## Stated task
Rewrite the lines from the very first one through the line containing "Click the 仁德载世", replacing "GUI agent" with "screen agent" and leaving everything else as it is.

## Item coordinate data
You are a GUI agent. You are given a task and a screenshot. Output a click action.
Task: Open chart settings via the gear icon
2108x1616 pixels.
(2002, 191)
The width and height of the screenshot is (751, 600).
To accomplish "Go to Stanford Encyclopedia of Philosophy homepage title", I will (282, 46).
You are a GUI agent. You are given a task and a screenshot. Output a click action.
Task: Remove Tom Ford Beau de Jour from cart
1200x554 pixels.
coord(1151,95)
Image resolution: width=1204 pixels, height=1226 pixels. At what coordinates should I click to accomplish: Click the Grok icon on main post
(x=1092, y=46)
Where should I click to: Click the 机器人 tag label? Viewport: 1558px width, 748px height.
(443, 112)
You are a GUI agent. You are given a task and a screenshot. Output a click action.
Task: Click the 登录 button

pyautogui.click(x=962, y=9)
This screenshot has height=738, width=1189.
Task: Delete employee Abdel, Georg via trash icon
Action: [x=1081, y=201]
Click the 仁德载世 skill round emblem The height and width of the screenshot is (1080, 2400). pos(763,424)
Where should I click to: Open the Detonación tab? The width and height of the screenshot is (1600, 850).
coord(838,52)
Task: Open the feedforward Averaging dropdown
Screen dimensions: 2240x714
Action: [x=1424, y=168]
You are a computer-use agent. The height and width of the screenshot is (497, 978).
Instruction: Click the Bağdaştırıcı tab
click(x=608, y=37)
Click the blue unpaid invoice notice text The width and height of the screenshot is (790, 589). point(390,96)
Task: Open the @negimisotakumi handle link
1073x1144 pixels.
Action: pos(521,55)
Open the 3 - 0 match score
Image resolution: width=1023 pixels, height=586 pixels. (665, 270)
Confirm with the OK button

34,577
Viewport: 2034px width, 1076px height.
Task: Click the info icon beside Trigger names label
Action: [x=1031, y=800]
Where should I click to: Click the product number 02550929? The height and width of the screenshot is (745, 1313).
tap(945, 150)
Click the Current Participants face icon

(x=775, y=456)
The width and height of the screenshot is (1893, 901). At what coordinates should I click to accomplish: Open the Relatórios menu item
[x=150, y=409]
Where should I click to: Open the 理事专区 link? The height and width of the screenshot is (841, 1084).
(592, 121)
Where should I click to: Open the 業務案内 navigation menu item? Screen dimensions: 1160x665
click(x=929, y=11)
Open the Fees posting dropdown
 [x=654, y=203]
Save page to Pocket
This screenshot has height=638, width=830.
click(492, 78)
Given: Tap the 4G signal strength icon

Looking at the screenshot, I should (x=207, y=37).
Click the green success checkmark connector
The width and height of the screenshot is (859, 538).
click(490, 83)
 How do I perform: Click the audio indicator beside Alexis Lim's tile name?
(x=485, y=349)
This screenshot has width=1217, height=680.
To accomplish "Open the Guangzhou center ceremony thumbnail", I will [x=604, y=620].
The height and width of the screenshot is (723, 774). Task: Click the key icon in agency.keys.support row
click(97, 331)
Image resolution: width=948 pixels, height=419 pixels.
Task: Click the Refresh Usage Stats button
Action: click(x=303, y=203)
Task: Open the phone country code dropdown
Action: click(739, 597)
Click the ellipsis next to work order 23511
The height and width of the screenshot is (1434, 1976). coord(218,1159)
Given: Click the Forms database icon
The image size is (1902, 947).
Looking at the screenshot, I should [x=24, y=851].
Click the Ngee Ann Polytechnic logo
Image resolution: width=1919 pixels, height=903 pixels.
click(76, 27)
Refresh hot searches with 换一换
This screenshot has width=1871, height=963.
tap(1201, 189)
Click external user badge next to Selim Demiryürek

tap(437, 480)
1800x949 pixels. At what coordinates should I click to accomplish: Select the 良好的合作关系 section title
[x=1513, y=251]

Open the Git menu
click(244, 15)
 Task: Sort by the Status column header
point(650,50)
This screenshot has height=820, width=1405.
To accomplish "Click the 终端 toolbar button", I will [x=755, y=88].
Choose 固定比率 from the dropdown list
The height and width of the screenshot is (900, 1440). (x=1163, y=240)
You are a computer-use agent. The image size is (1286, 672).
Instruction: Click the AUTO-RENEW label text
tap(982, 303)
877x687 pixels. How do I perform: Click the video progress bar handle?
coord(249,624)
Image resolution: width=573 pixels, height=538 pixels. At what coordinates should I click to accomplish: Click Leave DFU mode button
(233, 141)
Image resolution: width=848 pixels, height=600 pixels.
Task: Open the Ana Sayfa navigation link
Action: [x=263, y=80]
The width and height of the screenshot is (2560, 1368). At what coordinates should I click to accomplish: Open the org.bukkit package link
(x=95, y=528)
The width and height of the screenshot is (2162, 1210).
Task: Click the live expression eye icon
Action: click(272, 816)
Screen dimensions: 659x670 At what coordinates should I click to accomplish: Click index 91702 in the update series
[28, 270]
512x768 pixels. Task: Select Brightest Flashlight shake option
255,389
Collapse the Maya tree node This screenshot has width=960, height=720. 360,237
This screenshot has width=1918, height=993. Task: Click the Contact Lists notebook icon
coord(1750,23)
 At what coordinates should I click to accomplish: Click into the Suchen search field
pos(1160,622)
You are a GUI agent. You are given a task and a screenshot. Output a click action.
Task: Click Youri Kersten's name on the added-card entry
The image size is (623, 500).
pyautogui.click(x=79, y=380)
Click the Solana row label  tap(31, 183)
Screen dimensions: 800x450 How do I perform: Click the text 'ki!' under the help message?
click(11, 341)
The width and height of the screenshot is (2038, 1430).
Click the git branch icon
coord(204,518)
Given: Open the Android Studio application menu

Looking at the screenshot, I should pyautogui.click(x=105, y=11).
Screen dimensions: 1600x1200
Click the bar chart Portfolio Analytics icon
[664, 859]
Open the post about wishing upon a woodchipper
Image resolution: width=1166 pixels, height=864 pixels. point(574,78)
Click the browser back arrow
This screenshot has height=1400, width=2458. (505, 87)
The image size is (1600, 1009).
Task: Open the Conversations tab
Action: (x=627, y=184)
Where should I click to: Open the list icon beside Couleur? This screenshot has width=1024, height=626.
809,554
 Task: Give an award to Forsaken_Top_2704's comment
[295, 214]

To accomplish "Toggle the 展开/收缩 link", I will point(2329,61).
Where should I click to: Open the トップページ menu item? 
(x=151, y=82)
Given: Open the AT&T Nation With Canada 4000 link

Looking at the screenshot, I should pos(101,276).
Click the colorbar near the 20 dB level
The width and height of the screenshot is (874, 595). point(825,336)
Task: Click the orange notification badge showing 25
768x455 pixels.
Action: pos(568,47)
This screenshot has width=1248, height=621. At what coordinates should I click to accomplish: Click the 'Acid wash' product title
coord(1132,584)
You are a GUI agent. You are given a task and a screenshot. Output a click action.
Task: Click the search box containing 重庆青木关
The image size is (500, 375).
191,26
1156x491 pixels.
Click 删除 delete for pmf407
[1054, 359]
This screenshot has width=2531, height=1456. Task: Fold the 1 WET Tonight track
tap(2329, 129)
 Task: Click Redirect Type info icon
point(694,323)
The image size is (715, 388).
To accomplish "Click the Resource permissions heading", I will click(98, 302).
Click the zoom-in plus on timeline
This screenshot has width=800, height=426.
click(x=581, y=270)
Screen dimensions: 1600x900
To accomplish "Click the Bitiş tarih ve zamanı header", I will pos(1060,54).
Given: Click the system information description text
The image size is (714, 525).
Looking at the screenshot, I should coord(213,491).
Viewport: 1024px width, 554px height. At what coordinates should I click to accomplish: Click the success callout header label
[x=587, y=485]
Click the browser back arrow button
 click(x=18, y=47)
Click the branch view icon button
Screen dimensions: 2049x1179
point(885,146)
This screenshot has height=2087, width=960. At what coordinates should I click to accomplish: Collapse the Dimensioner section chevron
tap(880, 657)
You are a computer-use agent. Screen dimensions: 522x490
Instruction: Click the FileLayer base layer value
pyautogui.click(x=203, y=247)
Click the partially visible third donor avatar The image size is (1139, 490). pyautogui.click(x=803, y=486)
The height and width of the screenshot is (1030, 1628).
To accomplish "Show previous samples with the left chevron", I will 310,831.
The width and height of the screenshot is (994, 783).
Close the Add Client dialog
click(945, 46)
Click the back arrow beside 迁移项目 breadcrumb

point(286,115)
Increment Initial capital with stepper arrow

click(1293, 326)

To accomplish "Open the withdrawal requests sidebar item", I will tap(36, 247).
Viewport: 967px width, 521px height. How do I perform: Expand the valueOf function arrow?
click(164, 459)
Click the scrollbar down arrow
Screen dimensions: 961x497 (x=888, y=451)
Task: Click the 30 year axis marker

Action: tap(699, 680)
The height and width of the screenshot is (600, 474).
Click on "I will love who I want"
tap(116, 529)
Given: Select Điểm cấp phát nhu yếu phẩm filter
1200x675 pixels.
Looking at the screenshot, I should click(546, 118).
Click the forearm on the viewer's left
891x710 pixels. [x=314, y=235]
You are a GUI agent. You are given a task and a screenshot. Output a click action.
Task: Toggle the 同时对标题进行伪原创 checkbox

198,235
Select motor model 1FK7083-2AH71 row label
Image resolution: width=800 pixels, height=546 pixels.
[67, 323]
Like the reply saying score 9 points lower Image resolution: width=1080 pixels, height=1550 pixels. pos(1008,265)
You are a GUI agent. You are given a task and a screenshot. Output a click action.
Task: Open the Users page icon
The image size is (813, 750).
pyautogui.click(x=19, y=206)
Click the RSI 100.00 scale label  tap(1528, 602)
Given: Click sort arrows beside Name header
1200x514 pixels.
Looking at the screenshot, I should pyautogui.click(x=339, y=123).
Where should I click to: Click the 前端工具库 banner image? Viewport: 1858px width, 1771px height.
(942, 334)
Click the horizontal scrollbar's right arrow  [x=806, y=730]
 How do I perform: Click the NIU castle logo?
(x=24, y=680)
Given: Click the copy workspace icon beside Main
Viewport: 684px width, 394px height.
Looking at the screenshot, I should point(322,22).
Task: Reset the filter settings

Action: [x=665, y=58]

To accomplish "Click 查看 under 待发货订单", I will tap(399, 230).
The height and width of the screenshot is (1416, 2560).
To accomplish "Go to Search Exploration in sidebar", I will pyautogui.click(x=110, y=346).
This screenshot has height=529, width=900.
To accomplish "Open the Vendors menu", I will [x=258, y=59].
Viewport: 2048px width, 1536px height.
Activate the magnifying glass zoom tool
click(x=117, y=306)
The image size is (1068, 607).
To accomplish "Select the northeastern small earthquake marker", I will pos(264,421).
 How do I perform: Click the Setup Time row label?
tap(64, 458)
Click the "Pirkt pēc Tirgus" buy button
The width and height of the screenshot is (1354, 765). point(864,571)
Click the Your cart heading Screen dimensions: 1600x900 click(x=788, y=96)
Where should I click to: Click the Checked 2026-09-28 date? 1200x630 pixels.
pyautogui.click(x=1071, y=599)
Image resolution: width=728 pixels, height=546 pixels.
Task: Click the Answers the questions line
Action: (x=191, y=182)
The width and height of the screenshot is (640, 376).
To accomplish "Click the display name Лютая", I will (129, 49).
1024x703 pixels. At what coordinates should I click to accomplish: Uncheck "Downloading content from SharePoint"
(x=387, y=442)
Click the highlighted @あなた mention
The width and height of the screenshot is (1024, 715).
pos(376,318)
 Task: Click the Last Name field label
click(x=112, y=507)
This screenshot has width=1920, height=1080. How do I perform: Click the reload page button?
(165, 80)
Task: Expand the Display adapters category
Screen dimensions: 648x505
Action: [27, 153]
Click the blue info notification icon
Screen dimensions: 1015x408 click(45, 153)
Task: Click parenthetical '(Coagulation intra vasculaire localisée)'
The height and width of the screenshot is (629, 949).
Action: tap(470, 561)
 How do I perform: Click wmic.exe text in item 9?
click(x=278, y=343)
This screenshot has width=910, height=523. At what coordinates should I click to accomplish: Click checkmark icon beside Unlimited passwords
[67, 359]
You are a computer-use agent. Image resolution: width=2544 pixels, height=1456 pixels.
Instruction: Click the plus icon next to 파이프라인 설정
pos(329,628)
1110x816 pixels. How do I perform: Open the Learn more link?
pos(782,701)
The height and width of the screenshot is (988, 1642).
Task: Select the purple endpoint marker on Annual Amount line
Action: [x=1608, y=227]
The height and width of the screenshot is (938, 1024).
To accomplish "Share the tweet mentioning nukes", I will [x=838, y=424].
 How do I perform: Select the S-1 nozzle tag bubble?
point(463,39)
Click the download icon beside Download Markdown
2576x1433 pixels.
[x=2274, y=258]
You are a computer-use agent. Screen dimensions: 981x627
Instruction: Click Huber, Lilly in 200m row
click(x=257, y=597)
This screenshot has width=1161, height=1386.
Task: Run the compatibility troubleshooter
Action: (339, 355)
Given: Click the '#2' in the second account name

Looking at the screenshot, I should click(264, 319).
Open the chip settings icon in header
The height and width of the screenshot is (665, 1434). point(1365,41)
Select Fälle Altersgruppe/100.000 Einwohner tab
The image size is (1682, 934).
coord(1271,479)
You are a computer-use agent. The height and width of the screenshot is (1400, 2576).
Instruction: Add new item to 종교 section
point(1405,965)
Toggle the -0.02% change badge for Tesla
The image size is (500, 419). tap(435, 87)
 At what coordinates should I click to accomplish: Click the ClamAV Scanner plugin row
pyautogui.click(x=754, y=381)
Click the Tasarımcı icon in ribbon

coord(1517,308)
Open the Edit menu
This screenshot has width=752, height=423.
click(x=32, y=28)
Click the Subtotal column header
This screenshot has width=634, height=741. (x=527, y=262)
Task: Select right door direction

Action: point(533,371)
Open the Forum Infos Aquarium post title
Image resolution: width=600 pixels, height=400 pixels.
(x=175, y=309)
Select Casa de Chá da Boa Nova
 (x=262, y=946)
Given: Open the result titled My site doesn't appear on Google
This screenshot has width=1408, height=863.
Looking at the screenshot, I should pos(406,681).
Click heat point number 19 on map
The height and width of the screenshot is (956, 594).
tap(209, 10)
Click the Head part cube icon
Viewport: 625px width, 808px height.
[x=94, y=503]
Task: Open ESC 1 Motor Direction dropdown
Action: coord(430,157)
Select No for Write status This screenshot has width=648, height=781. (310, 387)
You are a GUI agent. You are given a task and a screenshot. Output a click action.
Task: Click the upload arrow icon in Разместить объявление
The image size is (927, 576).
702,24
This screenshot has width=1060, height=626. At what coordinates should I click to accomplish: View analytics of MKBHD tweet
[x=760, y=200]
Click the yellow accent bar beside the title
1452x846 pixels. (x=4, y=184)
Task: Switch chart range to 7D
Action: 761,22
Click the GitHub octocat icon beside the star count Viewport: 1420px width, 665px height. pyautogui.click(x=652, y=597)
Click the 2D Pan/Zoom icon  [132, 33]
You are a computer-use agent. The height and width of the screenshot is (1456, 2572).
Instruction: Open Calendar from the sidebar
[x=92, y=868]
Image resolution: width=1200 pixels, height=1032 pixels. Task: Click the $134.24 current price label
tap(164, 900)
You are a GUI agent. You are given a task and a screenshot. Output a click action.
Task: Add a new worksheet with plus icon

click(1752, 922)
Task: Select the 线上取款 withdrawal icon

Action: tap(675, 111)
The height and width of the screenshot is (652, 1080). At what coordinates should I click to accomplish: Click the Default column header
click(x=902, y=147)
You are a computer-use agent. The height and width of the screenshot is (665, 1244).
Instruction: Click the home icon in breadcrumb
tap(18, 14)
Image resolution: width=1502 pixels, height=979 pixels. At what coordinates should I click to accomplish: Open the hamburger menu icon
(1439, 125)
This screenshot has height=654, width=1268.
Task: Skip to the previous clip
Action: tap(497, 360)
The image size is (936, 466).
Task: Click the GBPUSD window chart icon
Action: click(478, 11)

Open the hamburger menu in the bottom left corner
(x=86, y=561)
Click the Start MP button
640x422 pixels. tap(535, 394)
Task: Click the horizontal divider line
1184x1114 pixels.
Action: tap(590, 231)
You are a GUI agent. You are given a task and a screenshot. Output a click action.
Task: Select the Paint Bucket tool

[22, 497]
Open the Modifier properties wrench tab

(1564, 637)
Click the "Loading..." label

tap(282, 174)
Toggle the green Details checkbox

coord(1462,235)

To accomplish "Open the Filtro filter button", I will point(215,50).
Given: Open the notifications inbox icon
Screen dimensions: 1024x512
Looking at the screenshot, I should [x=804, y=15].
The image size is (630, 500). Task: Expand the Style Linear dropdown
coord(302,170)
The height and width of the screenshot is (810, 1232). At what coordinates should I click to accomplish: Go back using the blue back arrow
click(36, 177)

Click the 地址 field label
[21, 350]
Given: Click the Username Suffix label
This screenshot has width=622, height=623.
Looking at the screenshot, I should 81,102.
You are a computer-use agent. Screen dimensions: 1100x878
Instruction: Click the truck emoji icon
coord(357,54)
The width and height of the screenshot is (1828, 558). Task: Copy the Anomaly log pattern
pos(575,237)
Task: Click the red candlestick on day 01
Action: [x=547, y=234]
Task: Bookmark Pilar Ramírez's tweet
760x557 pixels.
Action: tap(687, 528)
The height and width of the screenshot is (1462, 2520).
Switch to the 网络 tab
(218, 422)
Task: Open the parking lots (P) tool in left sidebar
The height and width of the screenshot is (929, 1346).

## Solved problem
You are a screen agent. You are given a task and a screenshot. Output a click action.
Task: Open chart settings via the gear icon
2108x1616 pixels.
(2002, 191)
The width and height of the screenshot is (751, 600).
To accomplish "Go to Stanford Encyclopedia of Philosophy homepage title", I will (282, 46).
You are a screen agent. You are given a task and a screenshot. Output a click action.
Task: Remove Tom Ford Beau de Jour from cart
1200x554 pixels.
coord(1151,95)
Image resolution: width=1204 pixels, height=1226 pixels. At what coordinates should I click to accomplish: Click the Grok icon on main post
(x=1092, y=46)
Where should I click to: Click the 机器人 tag label? Viewport: 1558px width, 748px height.
(443, 112)
You are a screen agent. You are given a task and a screenshot. Output a click action.
Task: Click the 登录 button

pyautogui.click(x=962, y=9)
This screenshot has height=738, width=1189.
Task: Delete employee Abdel, Georg via trash icon
Action: [x=1081, y=201]
Click the 仁德载世 skill round emblem The height and width of the screenshot is (1080, 2400). pos(763,424)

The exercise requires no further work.